Под его руководством я начал изучать латынь в четыре года, греческий — в шесть, но уже по своей собственной инициативе примерно тогда же я принялся читать все, что мог отыскать, По естественным наукам, в особенности по геологии, астрономии и физике. Тогда же я стал определять горные породы, наблюдать за звездами, интересоваться устройством насосов, замков и других механических приспособлений во всех уголках нашего дома. Мой отец дал мне первые уроки по древней и новой истории, иллюстрируя их рельефными картами из папье-маше, которое он приготовлял сам. Но первый урок по предмету, который я ныне считаю своей специальностью, — по истории мысли — дала мне найденная в доме моего друга, жившего неподалеку от нас, истрепанная книга семнадцатого столетия, книга без обложки и титульного листа, полная странных рассуждений о метеорологии, геологии и планетарных движениях. Должно быть, это был компендиум Декартовых «Principia»{1}
, так как я помню, что в этой книге что-то говорилось об учении о вихрях. Тогда мне было девять лет, и я уже был достаточно начитан в современной научной литературе, чтобы оценить по достоинству всю непохожесть этой книги. Она открыла мне секрет, тщательно скрываемый современными произведениями: у естественных наук есть своя история, и те положения, которые в них содержатся, утвердились не потому, что какой-то первооткрыватель обнаружил истину после веков заблуждений. К ним пришли в результате того, что постепенно изменились другие положения, ранее считавшиеся истинными. А те, что мы сегодня принимаем за истинные, когда-нибудь в будущем претерпят не меньшие изменения, если не остановится человеческая мысль.Я не хочу сказать, что все это стало ясно мне уже в те детские годы, но, читая старые книги, я осознал по крайней мере, что наука — не набор истин, которые устанавливались одна за другой, а организм, в каждой части которого по мере развития происходят непрерывные изменения.
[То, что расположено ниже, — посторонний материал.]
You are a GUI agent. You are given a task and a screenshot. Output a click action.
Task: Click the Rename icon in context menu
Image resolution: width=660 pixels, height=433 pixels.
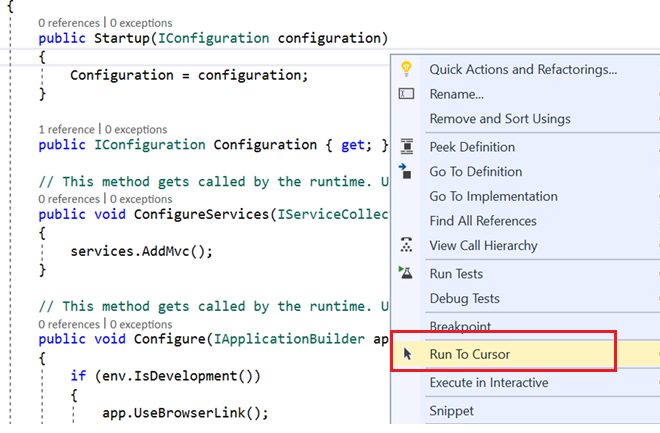click(406, 94)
В те же самые годы я постоянно наблюдал за работой отца и матери, других профессиональных художников, которые часто посещали наш дом, и всегда старался подражать им. Так, я научился воспринимать картину не как законченный продукт, выставленный на восхищение ценителям, а как зримое и «валяющееся где-то там» свидетельство попытки решить какую-то живописную задачу, свидетельство, оставшееся после того, как сама эта попытка отошла в прошлое. Я понял (а некоторые критики и эстетики не могут постичь этого до конца своей жизни), что нет законченных «произведений искусств», что в этом смысле вообще не существует «произведения искусства». Работа над картиной или рукописью прекращается не потому, что она закончена, а потому, что подошел срок ее отправки, или потому, что издатель требует рукопись, или же потому, что «я сыт по горло» и «не вижу, что еще я могу здесь сделать». У себя самого я обнаружил меньше способностей к живописи, чем к литературе. С ранних лет я постоянно писал, писал стихи и прозу, лирику и фрагменты эпических повествований, приключенческие рассказы и романы, псевдонаучные трактаты по естествознанию и археологии, занимался описанием воображаемых стран. Семейный обычаи выпускать раз в месяц домашний рукописный журнал, ходивший среди друзей и родственников, не только способствовал развитию плодотворных привычек такого рода, но даже требовал их. Моя мать была хорошей пианисткой и обычно за час до завтрака садилась за инструмент; иногда она играла и вечерами, а мы, дети, тайком от нее вставали со своих постелек и, усевшись на лестнице, слушали ее в темноте. Так я познакомился со всеми сонатами Бетховена и большинством фортепьянных произведений Шопена. Это были ее — но не мои — любимые композиторы. Я же так и не научился играть сам.